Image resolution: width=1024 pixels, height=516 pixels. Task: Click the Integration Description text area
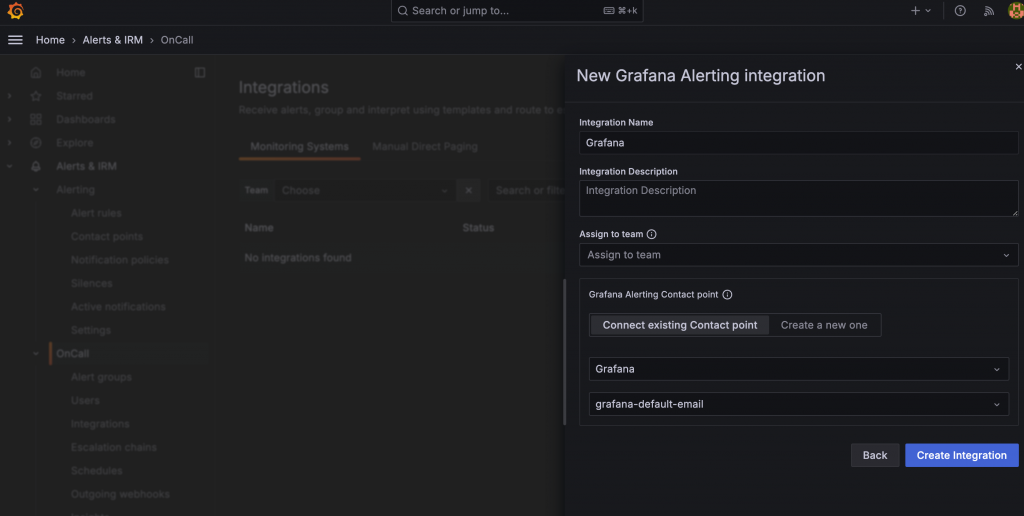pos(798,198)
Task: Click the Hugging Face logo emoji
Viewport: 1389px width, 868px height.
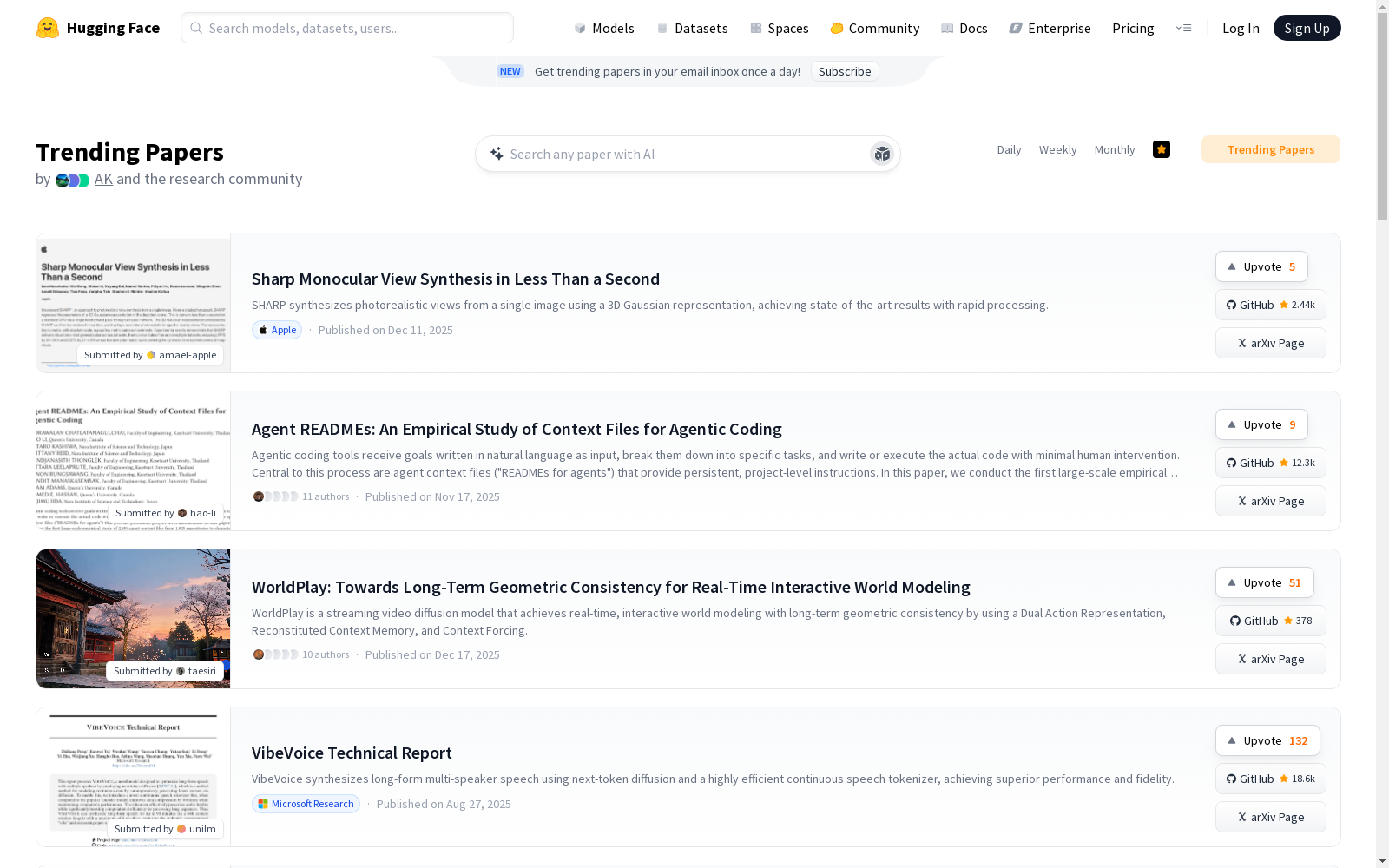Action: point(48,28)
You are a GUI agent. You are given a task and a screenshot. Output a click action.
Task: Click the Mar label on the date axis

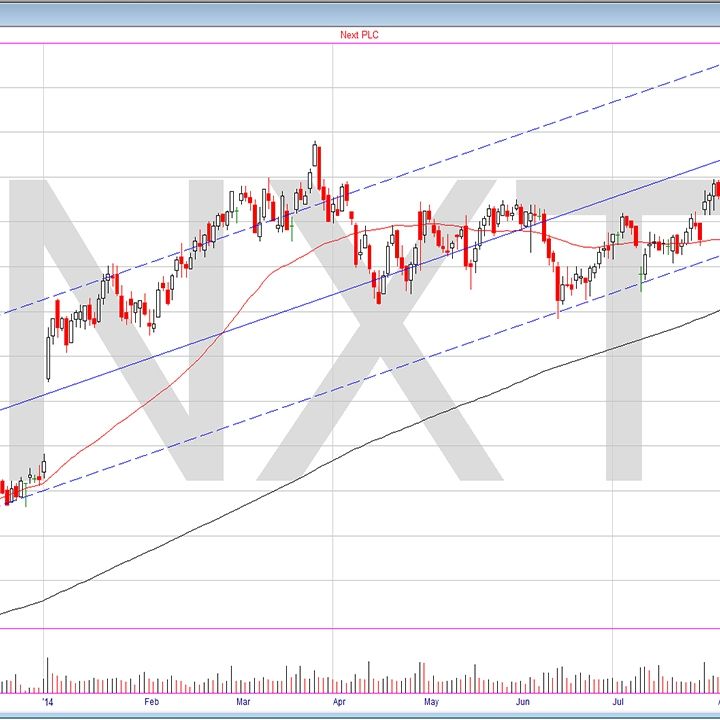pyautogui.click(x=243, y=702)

──────────

> [ABOUT THIS TASK] Can you restate all the records above word for word while dropping the pictures?

> [RESPONSE BELOW]
Image resolution: width=1024 pixels, height=516 pixels. Task: Click the Integration Description text area
pos(798,198)
Task: Click the Hugging Face logo emoji
Viewport: 1389px width, 868px height.
Action: point(48,28)
You are a GUI agent. You are given a task and a screenshot. Output a click action.
Task: Click the Mar label on the date axis

pyautogui.click(x=243, y=702)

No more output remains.